The same approach was employed for a scene in which Vanessa (Jessica Biel) is seen tucking in her young child at night, again, lit apparently naturally with just the room practicals (notably a fish tank light). “Once again, I think I had a little Mini-Flo taped up to the side of the tank, just to give the look of a small amount of spill light coming from the tank. The Viper is just brilliant for this type of low-key work because you’re shooting at practically the equivalent of 800 to 900 ISO, but you’ve still got a reasonable amount of depth of field. So the focus puller has got a bit of a chance to follow the actor.”

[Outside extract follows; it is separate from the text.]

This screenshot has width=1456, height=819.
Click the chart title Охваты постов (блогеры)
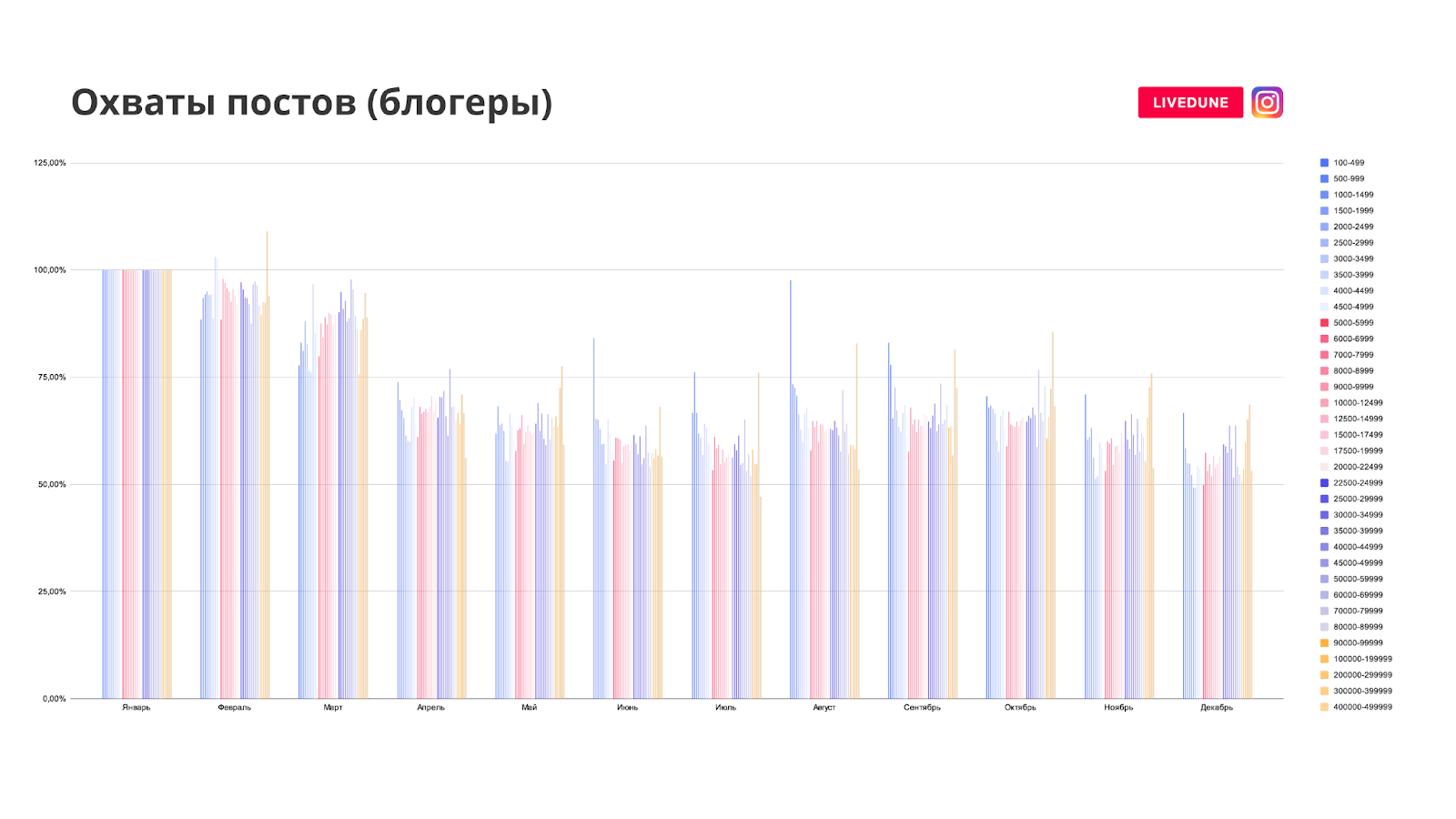point(311,103)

One low-light shot revealed an aberration that Winkler and Pierce-Roberts took full advantage of. Tommy has parked his truck at the top of a ridge and looks out at the variety of colored lights in the city below; the lights appear surrounded by glowing halos. “A potential disadvantage of the Viper—and it depends on your point of view—is that, though you get a lot more depth of field, you’ve got a smaller sensor than the 35mm frame,” the DP explains. “You get a lot of depth of field, so if you’re not careful, both the foreground and the background will all seem sharp.

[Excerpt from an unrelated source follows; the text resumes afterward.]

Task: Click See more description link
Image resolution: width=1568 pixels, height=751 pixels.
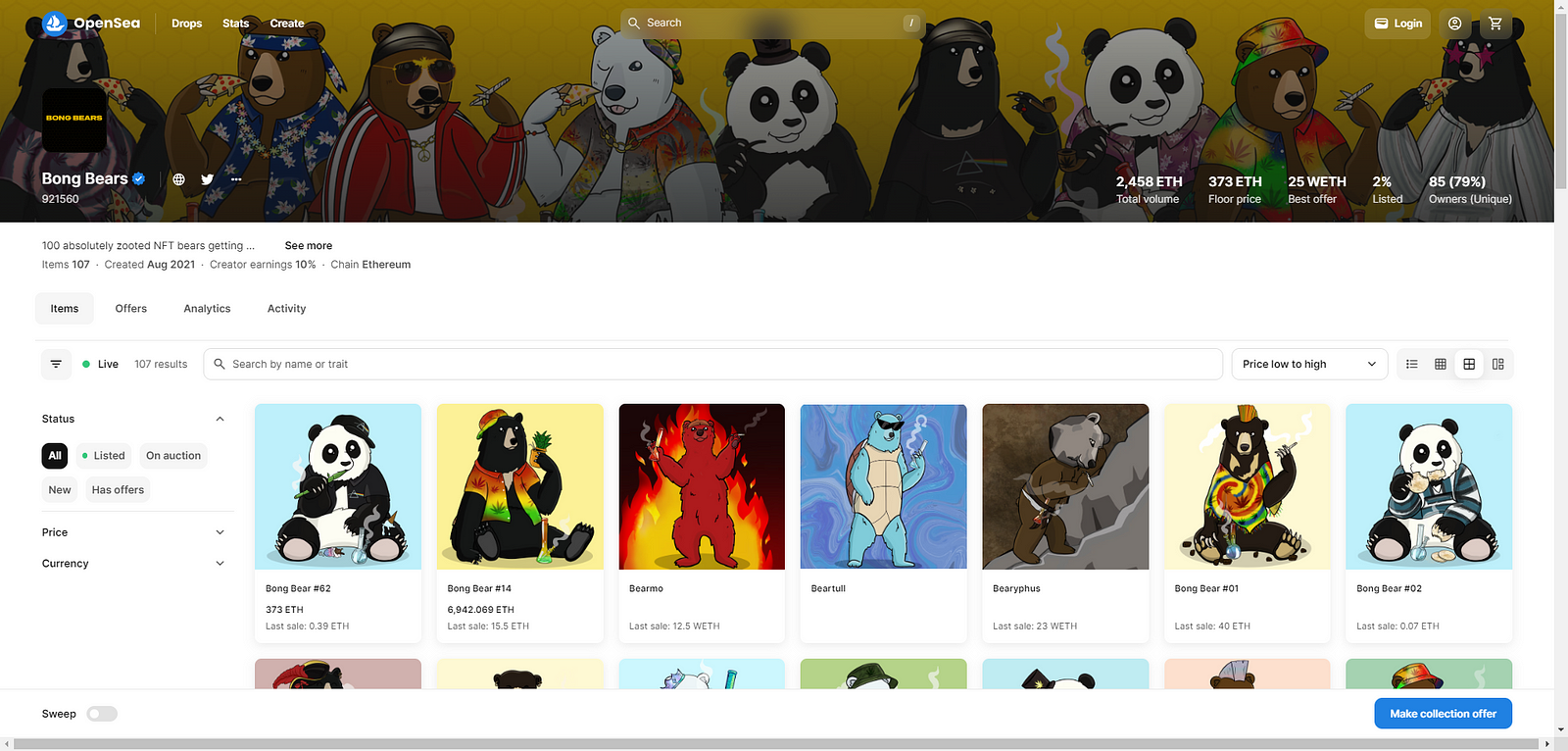Action: [309, 246]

“To get around this problem, we’d shoot as wide open as we possibly could and also use longer lenses than I might otherwise. We shot with the equivalent of a 200mm lens to get that shot of Tommy with the lights in the background. The light interacts with the iris of the wide-open lens and you get those circles. But it looked nice. I liked the effect.”
DIT Gollish brought the completed 4:4:4 HDCAM SR tapes directly to Postproduction Supervisor Ian Kennedy at Spokane-based North by Northwest Productions. Kennedy cloned the tapes and produced the 4:2:2 HDCAM reels for editing after applying color correction.

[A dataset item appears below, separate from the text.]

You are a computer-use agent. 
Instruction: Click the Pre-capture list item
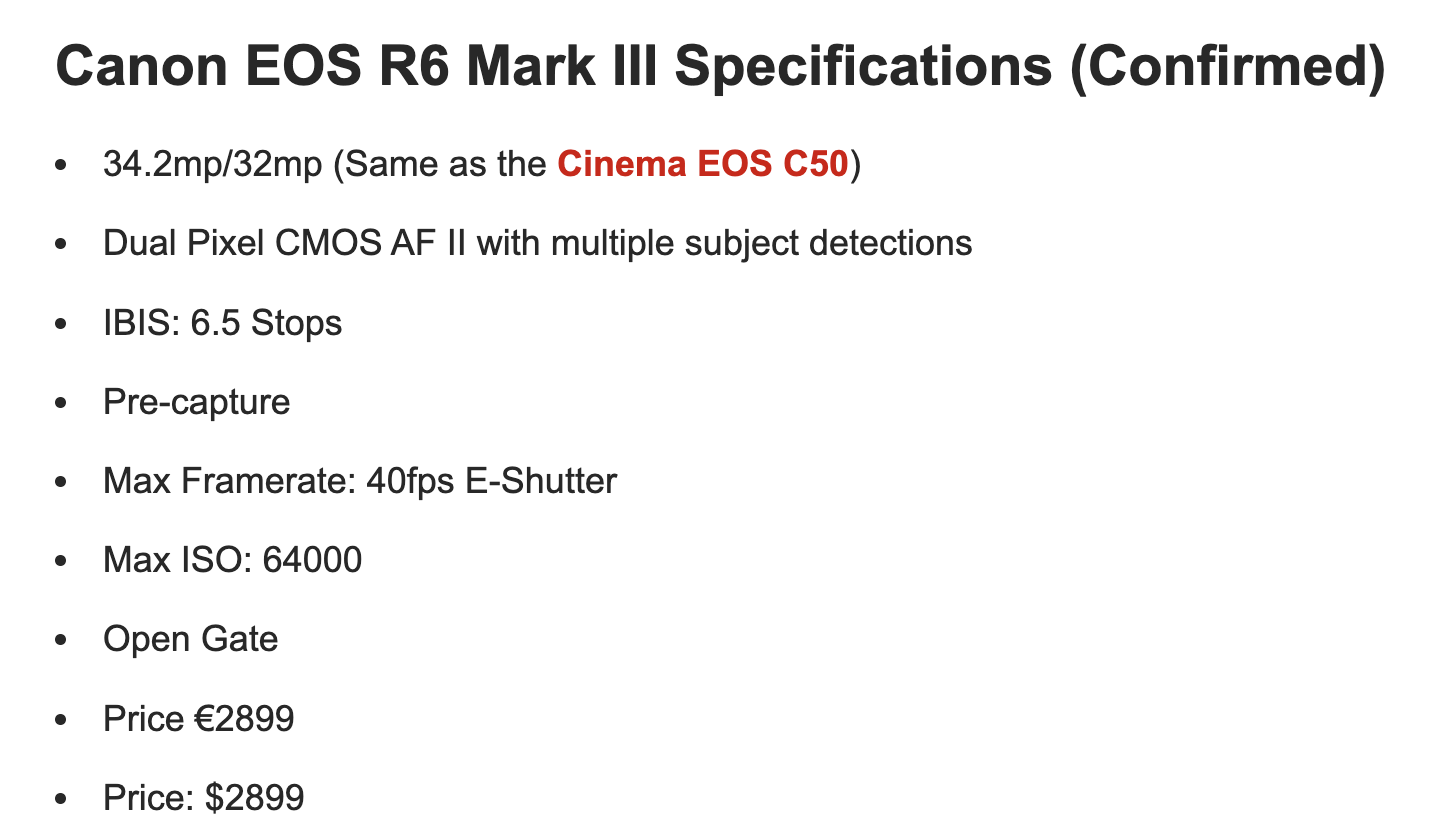196,402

Gollish found it important to follow a particular set of steps in processing the footage to avoid unwanted noise. “First, we took the master and downconverted it to HDCAM, so it was in a 4:2:2 world, which they could correct. It’s important to apply the gamma correction first and then eliminate the green bias, because otherwise you’re going to get noise. The Viper FilmStream image is a logarithmic image, not a linear image, so you’re applying a Hurter and Driffield [H&D] S-curve, as opposed to linear image gamma unity, as you would for a TV camera. If you start color timing it prior to applying the gamma correction, it starts getting noisy because you’ve dropped the blacks down first. You’re otherwise applying the curve to corrected data. So it’s important to do it in the correct sequence.”
Final color timing was done by Technicolor colorist Jeff Smithwick, who applied some basic looks to the film before bringing the entire project on drives to a Technicolor facility in London, where Pierce-Roberts was based. “So there’s no need to ship Tony back to L.A.; he can do it from the comfort of London,” Gollish explains. “Tony loved it because it means that you can be, in the true fashion of this film, worldwide.”
Pierce-Roberts found the experience of his first HD feature a fulfilling one. “I was pleased at how simple it was to make the transition from film, actually. I thought it was going to be much more complicated with all of the additional technology involved, but once you start using it, it’s perfectly straightforward.”
Winkler agrees. “I’m going to do all my films digitally from now on. I just think it’s incredibly flexible. It’s great for the actors because you don’t have to stop and reload and go through the whole process of film in a camera. The whole process is faster and easier. And I defy anybody to know the difference between film and the numbers in a digital format.